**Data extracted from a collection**
● ● ● ● ● ● ●

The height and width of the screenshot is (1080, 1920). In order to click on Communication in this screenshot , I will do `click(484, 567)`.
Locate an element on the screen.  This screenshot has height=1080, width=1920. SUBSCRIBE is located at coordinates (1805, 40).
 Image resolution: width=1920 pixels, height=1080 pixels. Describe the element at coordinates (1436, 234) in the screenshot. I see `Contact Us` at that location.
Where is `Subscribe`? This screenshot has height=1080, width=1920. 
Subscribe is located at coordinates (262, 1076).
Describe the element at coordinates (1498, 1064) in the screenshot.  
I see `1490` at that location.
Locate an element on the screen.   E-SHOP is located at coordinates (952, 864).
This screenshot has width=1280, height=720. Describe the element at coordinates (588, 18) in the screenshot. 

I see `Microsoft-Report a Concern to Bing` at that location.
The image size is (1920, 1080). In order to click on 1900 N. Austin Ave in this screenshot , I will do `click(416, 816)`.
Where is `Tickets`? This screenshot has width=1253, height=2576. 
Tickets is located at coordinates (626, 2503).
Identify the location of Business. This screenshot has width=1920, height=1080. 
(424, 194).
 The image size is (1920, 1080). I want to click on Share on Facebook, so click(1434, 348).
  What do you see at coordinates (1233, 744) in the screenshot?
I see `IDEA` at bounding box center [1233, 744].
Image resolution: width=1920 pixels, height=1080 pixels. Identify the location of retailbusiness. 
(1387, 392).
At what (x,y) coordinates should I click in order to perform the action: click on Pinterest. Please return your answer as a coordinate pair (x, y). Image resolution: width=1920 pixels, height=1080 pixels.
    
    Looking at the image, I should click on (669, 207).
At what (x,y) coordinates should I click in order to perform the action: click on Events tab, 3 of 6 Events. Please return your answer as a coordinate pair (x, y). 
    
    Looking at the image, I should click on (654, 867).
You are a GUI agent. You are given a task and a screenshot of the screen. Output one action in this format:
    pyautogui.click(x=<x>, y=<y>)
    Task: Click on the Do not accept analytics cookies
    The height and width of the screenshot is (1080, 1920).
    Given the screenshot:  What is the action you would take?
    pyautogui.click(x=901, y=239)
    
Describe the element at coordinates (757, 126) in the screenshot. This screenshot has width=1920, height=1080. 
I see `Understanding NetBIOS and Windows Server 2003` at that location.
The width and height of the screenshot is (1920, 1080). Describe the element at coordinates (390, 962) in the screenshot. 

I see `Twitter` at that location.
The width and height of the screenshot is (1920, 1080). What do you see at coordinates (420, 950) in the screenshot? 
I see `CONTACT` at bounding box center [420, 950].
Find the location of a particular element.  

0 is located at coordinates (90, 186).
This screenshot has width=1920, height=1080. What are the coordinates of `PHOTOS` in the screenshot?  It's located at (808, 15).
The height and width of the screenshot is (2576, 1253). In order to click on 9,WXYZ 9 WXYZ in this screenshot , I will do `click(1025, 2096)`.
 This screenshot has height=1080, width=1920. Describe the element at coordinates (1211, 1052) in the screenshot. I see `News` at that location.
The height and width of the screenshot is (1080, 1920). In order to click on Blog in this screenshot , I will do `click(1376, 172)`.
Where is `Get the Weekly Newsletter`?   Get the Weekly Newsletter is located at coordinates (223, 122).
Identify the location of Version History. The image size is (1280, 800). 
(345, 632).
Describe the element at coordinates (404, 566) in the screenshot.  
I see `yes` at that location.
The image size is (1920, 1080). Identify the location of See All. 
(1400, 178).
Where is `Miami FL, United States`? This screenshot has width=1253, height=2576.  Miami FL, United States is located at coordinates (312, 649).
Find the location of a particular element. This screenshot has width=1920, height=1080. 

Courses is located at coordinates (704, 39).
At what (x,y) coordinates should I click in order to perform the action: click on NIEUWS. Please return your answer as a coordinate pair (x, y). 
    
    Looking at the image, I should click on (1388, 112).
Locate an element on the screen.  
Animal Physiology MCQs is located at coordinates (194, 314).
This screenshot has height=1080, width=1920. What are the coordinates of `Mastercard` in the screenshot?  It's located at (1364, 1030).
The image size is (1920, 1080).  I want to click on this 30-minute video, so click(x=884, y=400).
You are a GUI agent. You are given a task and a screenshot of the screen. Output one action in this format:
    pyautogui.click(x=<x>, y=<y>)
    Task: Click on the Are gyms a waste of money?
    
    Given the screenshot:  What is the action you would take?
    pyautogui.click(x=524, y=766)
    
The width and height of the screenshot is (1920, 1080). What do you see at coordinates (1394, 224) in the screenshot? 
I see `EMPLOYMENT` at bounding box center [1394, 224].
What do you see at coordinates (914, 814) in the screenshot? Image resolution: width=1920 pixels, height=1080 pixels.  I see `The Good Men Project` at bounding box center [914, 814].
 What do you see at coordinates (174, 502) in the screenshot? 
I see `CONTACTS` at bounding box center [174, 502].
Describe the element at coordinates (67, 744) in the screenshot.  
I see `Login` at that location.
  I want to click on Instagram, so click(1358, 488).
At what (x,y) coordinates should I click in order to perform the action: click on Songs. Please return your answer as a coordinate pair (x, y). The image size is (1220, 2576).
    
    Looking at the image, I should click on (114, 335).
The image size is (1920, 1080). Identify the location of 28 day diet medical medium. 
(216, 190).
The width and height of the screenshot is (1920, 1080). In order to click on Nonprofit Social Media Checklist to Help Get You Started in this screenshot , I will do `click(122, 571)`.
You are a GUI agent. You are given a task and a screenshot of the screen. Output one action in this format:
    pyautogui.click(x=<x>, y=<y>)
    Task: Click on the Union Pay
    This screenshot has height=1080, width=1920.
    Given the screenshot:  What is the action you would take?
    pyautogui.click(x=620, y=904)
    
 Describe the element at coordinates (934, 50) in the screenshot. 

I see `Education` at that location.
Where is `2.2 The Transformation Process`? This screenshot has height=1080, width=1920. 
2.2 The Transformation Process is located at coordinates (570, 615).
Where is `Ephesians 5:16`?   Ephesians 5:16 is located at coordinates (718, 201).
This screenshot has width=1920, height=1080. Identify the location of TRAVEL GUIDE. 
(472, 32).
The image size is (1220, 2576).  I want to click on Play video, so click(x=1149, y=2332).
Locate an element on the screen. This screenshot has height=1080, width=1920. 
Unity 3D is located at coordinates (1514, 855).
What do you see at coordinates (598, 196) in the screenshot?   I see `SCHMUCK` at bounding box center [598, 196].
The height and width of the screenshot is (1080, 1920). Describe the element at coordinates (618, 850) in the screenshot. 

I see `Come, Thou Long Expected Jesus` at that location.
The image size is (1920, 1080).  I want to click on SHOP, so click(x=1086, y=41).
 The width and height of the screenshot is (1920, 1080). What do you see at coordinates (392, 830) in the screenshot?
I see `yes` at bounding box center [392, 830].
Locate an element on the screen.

● ● ● ● ● ● ●

Print all of the records above again, line for line, with no changes.

The height and width of the screenshot is (1080, 1920). In order to click on Communication in this screenshot , I will do `click(484, 567)`.
Locate an element on the screen.  This screenshot has height=1080, width=1920. SUBSCRIBE is located at coordinates (1805, 40).
 Image resolution: width=1920 pixels, height=1080 pixels. Describe the element at coordinates (1436, 234) in the screenshot. I see `Contact Us` at that location.
Where is `Subscribe`? This screenshot has height=1080, width=1920. 
Subscribe is located at coordinates (262, 1076).
Describe the element at coordinates (1498, 1064) in the screenshot.  
I see `1490` at that location.
Locate an element on the screen.   E-SHOP is located at coordinates (952, 864).
This screenshot has width=1280, height=720. Describe the element at coordinates (588, 18) in the screenshot. 

I see `Microsoft-Report a Concern to Bing` at that location.
The image size is (1920, 1080). In order to click on 1900 N. Austin Ave in this screenshot , I will do `click(416, 816)`.
Where is `Tickets`? This screenshot has width=1253, height=2576. 
Tickets is located at coordinates (626, 2503).
Identify the location of Business. This screenshot has width=1920, height=1080. 
(424, 194).
 The image size is (1920, 1080). I want to click on Share on Facebook, so click(1434, 348).
  What do you see at coordinates (1233, 744) in the screenshot?
I see `IDEA` at bounding box center [1233, 744].
Image resolution: width=1920 pixels, height=1080 pixels. Identify the location of retailbusiness. 
(1387, 392).
At what (x,y) coordinates should I click in order to perform the action: click on Pinterest. Please return your answer as a coordinate pair (x, y). Image resolution: width=1920 pixels, height=1080 pixels.
    
    Looking at the image, I should click on (669, 207).
At what (x,y) coordinates should I click in order to perform the action: click on Events tab, 3 of 6 Events. Please return your answer as a coordinate pair (x, y). 
    
    Looking at the image, I should click on (654, 867).
You are a GUI agent. You are given a task and a screenshot of the screen. Output one action in this format:
    pyautogui.click(x=<x>, y=<y>)
    Task: Click on the Do not accept analytics cookies
    The height and width of the screenshot is (1080, 1920).
    Given the screenshot:  What is the action you would take?
    pyautogui.click(x=901, y=239)
    
Describe the element at coordinates (757, 126) in the screenshot. This screenshot has width=1920, height=1080. 
I see `Understanding NetBIOS and Windows Server 2003` at that location.
The width and height of the screenshot is (1920, 1080). Describe the element at coordinates (390, 962) in the screenshot. 

I see `Twitter` at that location.
The width and height of the screenshot is (1920, 1080). What do you see at coordinates (420, 950) in the screenshot? 
I see `CONTACT` at bounding box center [420, 950].
Find the location of a particular element.  

0 is located at coordinates (90, 186).
This screenshot has width=1920, height=1080. What are the coordinates of `PHOTOS` in the screenshot?  It's located at (808, 15).
The height and width of the screenshot is (2576, 1253). In order to click on 9,WXYZ 9 WXYZ in this screenshot , I will do `click(1025, 2096)`.
 This screenshot has height=1080, width=1920. Describe the element at coordinates (1211, 1052) in the screenshot. I see `News` at that location.
The height and width of the screenshot is (1080, 1920). In order to click on Blog in this screenshot , I will do `click(1376, 172)`.
Where is `Get the Weekly Newsletter`?   Get the Weekly Newsletter is located at coordinates (223, 122).
Identify the location of Version History. The image size is (1280, 800). 
(345, 632).
Describe the element at coordinates (404, 566) in the screenshot.  
I see `yes` at that location.
The image size is (1920, 1080). Identify the location of See All. 
(1400, 178).
Where is `Miami FL, United States`? This screenshot has width=1253, height=2576.  Miami FL, United States is located at coordinates (312, 649).
Find the location of a particular element. This screenshot has width=1920, height=1080. 

Courses is located at coordinates (704, 39).
At what (x,y) coordinates should I click in order to perform the action: click on NIEUWS. Please return your answer as a coordinate pair (x, y). 
    
    Looking at the image, I should click on (1388, 112).
Locate an element on the screen.  
Animal Physiology MCQs is located at coordinates (194, 314).
This screenshot has height=1080, width=1920. What are the coordinates of `Mastercard` in the screenshot?  It's located at (1364, 1030).
The image size is (1920, 1080).  I want to click on this 30-minute video, so click(x=884, y=400).
You are a GUI agent. You are given a task and a screenshot of the screen. Output one action in this format:
    pyautogui.click(x=<x>, y=<y>)
    Task: Click on the Are gyms a waste of money?
    
    Given the screenshot:  What is the action you would take?
    pyautogui.click(x=524, y=766)
    
The width and height of the screenshot is (1920, 1080). What do you see at coordinates (1394, 224) in the screenshot? 
I see `EMPLOYMENT` at bounding box center [1394, 224].
What do you see at coordinates (914, 814) in the screenshot? Image resolution: width=1920 pixels, height=1080 pixels.  I see `The Good Men Project` at bounding box center [914, 814].
 What do you see at coordinates (174, 502) in the screenshot? 
I see `CONTACTS` at bounding box center [174, 502].
Describe the element at coordinates (67, 744) in the screenshot.  
I see `Login` at that location.
  I want to click on Instagram, so click(1358, 488).
At what (x,y) coordinates should I click in order to perform the action: click on Songs. Please return your answer as a coordinate pair (x, y). The image size is (1220, 2576).
    
    Looking at the image, I should click on (114, 335).
The image size is (1920, 1080). Identify the location of 28 day diet medical medium. 
(216, 190).
The width and height of the screenshot is (1920, 1080). In order to click on Nonprofit Social Media Checklist to Help Get You Started in this screenshot , I will do `click(122, 571)`.
You are a GUI agent. You are given a task and a screenshot of the screen. Output one action in this format:
    pyautogui.click(x=<x>, y=<y>)
    Task: Click on the Union Pay
    This screenshot has height=1080, width=1920.
    Given the screenshot:  What is the action you would take?
    pyautogui.click(x=620, y=904)
    
 Describe the element at coordinates (934, 50) in the screenshot. 

I see `Education` at that location.
Where is `2.2 The Transformation Process`? This screenshot has height=1080, width=1920. 
2.2 The Transformation Process is located at coordinates (570, 615).
Where is `Ephesians 5:16`?   Ephesians 5:16 is located at coordinates (718, 201).
This screenshot has width=1920, height=1080. Identify the location of TRAVEL GUIDE. 
(472, 32).
The image size is (1220, 2576).  I want to click on Play video, so click(x=1149, y=2332).
Locate an element on the screen. This screenshot has height=1080, width=1920. 
Unity 3D is located at coordinates (1514, 855).
What do you see at coordinates (598, 196) in the screenshot?   I see `SCHMUCK` at bounding box center [598, 196].
The height and width of the screenshot is (1080, 1920). Describe the element at coordinates (618, 850) in the screenshot. 

I see `Come, Thou Long Expected Jesus` at that location.
The image size is (1920, 1080).  I want to click on SHOP, so click(x=1086, y=41).
 The width and height of the screenshot is (1920, 1080). What do you see at coordinates (392, 830) in the screenshot?
I see `yes` at bounding box center [392, 830].
Locate an element on the screen.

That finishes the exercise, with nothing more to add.